> [Text section]:
+===+

The Judicious Review

Boz Tchividjian wrote a pretty good article about internal investigations that are configured to look like independent investigations. Because some folks out there were making application to the review that Christ Church has requested from the CREC, I thought I should say just a quick something.

There are two basic responses. One has to do with the application of the principles in the article to our situation, and the second is a critique of an assumption that the whole article rested on. In short, I think the article was good, but the background assumption really dangerous. I will keep this brief.Justice

First, the CREC committee of our presiding ministers does not run afoul of Boz’s criteria for an independent review or investigation. The CREC is conducting the review, and they are reviewing two particular churches, not the CREC as a whole. So the article on its face does not apply to this situation. It condemns “independent investigations” which are not really independent because the institution being investigated stays “in the driver’s seat” by hiring the investigative agency, determining who is on the investigation team, requiring updates, controlling the process by limiting the scope or determining who can be interviewed, and maintaining control of the final report. Absolutely none of the criteria that Boz laid out apply to this circumstance. But to be fair to him in this, he did not reference our review in the argument he was making — but others have done so on his behalf. Strictly applied, this article provides really solid ground for trusting this CREC review process, for which I thank him.

+===+

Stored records
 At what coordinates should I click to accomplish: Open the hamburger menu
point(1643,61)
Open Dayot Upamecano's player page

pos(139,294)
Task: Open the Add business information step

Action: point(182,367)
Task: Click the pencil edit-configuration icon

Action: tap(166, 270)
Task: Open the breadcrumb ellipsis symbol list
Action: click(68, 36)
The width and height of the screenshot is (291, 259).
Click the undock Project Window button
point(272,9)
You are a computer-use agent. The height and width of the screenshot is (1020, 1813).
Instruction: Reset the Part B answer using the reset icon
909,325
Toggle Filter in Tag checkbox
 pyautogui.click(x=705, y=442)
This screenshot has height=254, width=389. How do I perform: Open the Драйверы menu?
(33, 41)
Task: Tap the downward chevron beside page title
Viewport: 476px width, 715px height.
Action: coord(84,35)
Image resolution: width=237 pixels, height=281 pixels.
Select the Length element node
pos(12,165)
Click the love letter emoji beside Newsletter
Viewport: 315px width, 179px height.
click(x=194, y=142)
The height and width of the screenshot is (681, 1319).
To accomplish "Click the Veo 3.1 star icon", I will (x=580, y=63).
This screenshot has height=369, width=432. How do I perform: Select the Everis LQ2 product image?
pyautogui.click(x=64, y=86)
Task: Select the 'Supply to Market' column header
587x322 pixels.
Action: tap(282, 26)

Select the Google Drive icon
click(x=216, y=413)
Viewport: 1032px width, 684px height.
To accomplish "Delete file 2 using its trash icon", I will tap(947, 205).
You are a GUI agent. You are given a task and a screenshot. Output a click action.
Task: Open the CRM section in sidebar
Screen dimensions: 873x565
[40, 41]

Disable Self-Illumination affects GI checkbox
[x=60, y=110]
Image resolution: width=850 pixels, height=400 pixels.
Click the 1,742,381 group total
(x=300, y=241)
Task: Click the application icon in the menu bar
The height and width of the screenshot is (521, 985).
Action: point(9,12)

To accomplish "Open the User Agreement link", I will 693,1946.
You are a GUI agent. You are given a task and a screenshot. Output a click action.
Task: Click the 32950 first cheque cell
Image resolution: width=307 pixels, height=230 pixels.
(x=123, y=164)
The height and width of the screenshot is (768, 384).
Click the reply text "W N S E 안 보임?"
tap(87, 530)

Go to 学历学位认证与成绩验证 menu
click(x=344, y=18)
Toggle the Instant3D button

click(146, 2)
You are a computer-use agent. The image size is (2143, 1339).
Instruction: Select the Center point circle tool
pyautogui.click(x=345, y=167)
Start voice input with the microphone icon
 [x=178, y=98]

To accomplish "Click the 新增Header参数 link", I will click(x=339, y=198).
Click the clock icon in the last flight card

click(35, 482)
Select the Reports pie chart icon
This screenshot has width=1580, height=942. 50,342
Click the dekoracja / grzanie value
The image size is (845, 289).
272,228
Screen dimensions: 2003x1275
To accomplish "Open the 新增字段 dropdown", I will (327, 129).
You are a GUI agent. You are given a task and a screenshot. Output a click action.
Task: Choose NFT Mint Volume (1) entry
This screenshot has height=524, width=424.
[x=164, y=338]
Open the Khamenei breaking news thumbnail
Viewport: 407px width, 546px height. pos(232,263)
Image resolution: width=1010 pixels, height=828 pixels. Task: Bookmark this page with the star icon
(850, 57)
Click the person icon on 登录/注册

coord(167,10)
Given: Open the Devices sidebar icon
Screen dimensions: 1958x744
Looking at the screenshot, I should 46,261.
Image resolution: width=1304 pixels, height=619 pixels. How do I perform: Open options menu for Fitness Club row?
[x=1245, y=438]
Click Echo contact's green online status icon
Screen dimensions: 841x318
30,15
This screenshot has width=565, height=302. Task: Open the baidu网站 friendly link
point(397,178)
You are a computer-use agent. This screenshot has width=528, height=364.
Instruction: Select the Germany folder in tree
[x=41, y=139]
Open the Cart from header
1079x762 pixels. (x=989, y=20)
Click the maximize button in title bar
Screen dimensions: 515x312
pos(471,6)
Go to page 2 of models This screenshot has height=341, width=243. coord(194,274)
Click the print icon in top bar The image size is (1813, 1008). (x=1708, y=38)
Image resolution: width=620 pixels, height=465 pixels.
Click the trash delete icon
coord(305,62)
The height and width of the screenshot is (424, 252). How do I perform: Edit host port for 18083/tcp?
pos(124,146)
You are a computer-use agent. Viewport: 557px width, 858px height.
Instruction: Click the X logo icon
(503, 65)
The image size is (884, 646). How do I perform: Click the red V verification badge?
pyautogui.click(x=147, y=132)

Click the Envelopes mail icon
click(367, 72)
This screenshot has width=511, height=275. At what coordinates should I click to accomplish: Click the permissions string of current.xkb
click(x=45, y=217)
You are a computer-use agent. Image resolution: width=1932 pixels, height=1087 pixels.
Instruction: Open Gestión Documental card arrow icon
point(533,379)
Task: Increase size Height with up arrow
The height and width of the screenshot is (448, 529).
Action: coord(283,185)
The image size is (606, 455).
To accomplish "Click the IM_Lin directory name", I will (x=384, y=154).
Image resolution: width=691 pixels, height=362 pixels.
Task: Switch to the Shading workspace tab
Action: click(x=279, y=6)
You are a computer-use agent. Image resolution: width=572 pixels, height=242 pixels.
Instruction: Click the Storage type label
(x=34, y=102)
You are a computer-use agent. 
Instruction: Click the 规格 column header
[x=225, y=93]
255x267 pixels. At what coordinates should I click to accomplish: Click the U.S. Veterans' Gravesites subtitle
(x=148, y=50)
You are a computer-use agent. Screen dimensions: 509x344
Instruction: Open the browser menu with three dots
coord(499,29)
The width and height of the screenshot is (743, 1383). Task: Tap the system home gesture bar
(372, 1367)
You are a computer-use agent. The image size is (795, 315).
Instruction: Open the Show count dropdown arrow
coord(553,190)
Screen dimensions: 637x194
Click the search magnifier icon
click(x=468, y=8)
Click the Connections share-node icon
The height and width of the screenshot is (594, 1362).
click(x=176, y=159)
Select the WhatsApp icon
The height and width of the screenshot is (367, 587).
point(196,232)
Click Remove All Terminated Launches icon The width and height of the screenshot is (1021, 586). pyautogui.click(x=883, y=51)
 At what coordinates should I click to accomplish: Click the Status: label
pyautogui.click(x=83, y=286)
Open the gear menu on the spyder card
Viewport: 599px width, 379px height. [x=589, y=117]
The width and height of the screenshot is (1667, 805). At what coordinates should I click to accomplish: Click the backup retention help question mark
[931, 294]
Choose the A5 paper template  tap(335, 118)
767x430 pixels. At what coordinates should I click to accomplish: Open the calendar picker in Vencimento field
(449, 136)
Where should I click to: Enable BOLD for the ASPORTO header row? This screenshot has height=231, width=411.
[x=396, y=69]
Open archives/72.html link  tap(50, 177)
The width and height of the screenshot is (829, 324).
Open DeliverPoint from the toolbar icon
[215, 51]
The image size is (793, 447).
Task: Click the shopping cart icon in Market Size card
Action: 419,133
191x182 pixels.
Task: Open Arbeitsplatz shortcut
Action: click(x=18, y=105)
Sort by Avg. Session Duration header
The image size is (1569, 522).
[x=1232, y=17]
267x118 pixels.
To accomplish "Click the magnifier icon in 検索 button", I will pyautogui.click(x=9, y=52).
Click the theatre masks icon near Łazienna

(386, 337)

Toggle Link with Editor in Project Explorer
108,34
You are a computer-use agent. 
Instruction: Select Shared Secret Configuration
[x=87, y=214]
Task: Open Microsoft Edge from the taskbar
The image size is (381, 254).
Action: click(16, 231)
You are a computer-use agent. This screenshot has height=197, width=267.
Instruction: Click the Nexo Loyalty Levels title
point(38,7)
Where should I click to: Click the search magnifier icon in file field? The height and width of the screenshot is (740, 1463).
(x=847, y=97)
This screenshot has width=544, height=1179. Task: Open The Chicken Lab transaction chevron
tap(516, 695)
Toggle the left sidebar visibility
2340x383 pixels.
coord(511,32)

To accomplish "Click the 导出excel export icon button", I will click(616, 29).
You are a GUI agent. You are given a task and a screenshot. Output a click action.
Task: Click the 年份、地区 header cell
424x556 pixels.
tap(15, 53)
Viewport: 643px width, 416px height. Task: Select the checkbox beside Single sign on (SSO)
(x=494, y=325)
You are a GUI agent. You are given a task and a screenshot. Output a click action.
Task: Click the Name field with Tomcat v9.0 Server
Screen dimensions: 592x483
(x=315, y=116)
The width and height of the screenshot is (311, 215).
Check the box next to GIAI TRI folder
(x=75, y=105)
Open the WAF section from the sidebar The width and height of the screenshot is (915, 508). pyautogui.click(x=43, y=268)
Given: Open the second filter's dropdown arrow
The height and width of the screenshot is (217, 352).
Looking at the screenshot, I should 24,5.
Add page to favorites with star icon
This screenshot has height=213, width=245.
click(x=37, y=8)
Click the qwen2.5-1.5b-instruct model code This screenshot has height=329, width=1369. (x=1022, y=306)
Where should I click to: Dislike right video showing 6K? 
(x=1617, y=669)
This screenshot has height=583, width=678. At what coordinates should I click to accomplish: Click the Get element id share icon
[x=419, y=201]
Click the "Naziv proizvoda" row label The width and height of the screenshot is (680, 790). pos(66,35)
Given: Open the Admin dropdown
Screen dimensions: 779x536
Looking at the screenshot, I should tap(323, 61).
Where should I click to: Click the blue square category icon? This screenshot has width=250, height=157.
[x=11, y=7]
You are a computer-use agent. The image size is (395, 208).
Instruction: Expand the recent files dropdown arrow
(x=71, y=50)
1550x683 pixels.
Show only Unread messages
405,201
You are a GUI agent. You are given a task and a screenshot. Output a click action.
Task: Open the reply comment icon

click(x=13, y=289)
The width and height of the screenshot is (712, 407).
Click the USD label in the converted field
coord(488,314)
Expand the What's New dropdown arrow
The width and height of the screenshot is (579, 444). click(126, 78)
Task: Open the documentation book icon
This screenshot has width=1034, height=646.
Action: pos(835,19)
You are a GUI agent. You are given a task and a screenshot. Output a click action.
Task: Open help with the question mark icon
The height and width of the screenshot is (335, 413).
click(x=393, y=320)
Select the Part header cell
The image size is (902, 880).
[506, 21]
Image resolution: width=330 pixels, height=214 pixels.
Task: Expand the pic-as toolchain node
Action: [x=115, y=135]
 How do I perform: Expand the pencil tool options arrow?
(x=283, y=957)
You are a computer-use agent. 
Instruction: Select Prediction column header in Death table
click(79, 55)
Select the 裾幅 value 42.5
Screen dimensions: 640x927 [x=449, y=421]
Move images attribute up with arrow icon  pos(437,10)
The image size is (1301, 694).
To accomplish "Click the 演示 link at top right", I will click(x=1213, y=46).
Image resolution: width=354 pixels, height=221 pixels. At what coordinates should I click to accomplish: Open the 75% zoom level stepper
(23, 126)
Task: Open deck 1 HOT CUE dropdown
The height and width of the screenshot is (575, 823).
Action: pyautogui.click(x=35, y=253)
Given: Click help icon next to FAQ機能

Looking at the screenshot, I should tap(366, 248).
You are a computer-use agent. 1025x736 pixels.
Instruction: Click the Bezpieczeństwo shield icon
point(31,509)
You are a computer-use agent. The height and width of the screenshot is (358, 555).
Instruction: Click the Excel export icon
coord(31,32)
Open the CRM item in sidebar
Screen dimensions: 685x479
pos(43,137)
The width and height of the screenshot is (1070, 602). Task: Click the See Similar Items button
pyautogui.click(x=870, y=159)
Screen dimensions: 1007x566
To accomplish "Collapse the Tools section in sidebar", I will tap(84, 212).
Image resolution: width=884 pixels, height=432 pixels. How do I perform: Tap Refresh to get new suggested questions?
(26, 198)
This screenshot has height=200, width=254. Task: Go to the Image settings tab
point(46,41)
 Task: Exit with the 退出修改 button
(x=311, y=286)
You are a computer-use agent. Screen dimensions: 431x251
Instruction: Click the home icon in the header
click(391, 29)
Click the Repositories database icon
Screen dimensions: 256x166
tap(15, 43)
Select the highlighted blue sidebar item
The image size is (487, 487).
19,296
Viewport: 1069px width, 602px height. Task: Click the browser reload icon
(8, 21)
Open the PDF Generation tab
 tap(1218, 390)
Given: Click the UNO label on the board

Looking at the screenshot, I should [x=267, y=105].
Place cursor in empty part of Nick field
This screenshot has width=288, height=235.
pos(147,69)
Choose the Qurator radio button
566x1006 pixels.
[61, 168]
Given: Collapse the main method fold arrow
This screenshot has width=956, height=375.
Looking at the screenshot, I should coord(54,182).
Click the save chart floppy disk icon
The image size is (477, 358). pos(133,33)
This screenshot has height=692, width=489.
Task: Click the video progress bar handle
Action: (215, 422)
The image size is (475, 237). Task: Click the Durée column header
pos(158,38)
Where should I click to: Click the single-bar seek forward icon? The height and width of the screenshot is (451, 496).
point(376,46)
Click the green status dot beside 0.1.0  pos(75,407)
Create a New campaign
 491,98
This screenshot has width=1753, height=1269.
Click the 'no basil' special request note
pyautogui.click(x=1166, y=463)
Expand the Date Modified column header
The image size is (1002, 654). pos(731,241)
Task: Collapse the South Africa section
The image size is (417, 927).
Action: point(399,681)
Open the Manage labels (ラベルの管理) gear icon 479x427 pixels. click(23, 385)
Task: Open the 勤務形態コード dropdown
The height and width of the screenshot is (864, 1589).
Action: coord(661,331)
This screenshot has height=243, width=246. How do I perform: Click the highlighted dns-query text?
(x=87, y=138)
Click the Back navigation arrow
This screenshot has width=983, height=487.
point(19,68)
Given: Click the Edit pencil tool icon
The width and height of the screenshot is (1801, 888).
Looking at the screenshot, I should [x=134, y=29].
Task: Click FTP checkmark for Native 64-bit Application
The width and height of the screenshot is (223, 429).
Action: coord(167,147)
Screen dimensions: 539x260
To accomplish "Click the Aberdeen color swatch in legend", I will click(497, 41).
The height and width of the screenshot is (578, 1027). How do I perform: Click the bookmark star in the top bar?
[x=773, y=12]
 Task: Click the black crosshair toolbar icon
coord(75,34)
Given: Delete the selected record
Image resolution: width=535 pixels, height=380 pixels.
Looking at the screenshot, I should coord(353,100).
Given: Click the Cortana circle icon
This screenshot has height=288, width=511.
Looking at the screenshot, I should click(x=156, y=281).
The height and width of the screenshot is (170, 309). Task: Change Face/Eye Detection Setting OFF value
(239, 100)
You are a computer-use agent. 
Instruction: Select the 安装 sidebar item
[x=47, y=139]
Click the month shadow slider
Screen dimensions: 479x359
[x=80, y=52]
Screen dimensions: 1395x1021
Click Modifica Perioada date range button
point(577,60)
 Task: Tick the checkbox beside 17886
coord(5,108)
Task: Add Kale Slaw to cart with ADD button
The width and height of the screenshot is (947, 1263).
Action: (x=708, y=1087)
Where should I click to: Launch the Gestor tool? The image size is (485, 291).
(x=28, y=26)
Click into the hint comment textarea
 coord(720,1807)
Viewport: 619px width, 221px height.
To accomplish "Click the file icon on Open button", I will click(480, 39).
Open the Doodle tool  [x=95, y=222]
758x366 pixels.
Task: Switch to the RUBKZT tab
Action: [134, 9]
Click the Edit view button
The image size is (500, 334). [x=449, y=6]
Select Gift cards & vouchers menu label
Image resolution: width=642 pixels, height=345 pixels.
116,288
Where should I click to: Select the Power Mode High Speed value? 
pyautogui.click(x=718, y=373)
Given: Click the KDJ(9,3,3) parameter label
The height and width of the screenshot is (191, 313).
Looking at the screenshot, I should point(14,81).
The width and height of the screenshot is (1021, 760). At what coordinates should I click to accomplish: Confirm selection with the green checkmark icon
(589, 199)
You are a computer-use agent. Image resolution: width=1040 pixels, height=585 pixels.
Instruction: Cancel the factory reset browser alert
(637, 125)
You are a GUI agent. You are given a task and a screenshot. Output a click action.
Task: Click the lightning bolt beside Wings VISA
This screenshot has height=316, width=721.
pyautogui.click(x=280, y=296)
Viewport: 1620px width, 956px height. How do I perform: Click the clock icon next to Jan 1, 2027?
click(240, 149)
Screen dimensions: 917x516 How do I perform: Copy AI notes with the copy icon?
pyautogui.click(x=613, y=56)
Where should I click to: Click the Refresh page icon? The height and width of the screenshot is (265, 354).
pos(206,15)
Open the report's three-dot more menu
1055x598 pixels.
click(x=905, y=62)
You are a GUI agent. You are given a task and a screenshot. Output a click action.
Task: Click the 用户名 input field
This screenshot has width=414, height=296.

+===+

> [What you will do]:
Using the post about the CREC review, decide whether each statement agrees with it, answering yes or no and quoting the post's deciding words: (a) The CREC is reviewing the CREC as a whole. (b) The writer finds the background assumption of Boz's article dangerous. (c) Boz referred to the Christ Church review in his argument. The entries are separate material and are not part of the post.

> [Task answer]:
(a) No: "they are reviewing two particular churches, not the CREC as a whole."
(b) Yes: "I think the article was good, but the background assumption really dangerous."
(c) No: "he did not reference our review in the argument he was making"